AVAILABLE RECORDS ->
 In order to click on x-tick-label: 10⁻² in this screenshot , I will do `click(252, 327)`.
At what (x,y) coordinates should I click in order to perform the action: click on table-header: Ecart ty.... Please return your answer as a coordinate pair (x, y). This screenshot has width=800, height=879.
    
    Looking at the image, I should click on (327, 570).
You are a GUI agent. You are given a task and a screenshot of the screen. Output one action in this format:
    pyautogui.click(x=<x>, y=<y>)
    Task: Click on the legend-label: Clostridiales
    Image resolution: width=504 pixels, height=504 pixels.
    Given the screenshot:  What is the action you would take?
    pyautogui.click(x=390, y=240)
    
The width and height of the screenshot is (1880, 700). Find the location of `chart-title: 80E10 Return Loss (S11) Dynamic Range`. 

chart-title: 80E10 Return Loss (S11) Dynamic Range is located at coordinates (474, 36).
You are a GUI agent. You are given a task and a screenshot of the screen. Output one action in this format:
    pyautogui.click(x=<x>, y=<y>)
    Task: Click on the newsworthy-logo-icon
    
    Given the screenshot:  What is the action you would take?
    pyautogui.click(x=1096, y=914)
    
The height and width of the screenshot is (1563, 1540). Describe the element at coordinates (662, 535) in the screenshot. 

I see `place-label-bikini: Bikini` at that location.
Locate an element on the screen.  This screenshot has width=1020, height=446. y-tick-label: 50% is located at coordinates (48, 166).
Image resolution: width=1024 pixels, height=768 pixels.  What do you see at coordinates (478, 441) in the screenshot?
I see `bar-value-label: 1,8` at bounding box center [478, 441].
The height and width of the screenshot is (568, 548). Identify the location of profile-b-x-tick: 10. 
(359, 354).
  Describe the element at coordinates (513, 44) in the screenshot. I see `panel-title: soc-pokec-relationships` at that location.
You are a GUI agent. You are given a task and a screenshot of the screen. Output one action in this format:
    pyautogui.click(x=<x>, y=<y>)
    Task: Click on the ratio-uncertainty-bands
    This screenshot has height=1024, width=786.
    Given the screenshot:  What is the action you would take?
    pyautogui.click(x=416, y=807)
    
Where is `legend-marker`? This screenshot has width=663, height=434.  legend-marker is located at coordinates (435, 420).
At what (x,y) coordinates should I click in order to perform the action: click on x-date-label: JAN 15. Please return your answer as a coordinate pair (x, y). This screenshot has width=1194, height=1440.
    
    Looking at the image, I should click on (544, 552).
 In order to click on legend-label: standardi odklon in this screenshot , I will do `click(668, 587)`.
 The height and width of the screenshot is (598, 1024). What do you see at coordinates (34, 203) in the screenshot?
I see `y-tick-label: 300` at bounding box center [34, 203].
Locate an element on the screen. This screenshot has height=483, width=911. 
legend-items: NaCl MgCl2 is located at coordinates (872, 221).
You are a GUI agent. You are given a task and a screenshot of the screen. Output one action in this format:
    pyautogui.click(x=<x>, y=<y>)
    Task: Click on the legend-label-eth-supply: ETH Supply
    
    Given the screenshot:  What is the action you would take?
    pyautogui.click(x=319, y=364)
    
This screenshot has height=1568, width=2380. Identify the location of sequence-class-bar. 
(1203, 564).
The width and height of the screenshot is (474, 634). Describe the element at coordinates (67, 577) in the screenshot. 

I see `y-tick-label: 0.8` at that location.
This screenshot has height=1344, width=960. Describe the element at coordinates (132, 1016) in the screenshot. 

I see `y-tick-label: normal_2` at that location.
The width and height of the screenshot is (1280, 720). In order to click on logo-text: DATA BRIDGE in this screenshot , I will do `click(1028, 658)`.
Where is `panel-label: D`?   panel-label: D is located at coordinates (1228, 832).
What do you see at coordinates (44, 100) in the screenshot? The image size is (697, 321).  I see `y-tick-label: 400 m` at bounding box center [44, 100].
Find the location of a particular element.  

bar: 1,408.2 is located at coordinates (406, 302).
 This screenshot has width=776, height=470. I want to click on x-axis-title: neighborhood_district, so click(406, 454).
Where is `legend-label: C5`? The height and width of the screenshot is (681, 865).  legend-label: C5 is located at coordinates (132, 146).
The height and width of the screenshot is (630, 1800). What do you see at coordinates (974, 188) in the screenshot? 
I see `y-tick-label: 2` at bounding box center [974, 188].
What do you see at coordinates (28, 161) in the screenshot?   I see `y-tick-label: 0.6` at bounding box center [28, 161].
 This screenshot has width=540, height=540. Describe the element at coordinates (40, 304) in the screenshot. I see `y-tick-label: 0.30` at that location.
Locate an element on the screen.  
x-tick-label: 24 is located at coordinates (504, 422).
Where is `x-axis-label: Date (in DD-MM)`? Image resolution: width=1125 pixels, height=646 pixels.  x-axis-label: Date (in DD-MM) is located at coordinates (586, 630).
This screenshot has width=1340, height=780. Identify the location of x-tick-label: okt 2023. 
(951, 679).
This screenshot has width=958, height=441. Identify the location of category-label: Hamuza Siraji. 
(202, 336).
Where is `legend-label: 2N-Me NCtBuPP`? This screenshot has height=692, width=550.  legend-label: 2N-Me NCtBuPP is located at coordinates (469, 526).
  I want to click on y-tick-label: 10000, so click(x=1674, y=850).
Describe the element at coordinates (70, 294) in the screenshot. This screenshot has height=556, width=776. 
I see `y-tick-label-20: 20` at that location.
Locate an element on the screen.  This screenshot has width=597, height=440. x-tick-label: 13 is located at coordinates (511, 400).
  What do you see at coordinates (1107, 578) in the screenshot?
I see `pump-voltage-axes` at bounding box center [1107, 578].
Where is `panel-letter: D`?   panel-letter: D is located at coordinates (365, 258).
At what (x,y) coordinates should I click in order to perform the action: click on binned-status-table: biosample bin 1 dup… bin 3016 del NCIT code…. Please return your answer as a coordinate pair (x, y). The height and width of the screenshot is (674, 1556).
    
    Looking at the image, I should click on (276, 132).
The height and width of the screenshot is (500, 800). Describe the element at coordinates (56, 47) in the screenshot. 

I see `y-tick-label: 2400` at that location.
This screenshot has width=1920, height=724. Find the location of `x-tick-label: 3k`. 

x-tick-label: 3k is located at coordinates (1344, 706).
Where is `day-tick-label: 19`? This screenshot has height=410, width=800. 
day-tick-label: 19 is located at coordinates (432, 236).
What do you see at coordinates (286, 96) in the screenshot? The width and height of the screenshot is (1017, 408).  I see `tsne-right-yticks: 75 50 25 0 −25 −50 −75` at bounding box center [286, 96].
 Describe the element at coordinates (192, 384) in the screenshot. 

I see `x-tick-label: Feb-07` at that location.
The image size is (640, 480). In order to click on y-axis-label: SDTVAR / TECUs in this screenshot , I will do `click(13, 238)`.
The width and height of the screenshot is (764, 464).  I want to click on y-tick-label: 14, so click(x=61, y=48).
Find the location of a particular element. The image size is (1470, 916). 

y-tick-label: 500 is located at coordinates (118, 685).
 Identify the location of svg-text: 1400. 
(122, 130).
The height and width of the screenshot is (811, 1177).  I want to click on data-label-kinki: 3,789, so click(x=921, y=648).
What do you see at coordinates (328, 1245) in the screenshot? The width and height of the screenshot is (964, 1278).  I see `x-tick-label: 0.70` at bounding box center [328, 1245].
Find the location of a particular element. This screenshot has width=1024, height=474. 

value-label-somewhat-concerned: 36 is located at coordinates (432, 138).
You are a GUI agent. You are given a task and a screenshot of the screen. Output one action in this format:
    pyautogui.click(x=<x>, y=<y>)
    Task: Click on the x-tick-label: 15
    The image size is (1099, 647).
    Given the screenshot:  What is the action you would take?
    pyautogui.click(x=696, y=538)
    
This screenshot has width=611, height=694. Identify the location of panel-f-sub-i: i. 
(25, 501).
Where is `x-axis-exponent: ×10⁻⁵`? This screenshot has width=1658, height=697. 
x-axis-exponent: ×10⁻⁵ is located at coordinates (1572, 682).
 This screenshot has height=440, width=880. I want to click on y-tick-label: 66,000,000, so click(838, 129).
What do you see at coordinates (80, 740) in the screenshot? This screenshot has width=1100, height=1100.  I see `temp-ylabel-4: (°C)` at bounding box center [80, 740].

TASK DETAILS ->
Reproduce, without any change, the lines of the material from the line with "The width and height of the screenshot is (764, 464)." to the line with "y-tick-label: 500 is", including both of those lines.

TASK OUTPUT ->
The width and height of the screenshot is (764, 464).  I want to click on y-tick-label: 14, so click(x=61, y=48).
Find the location of a particular element. The image size is (1470, 916). 

y-tick-label: 500 is located at coordinates (118, 685).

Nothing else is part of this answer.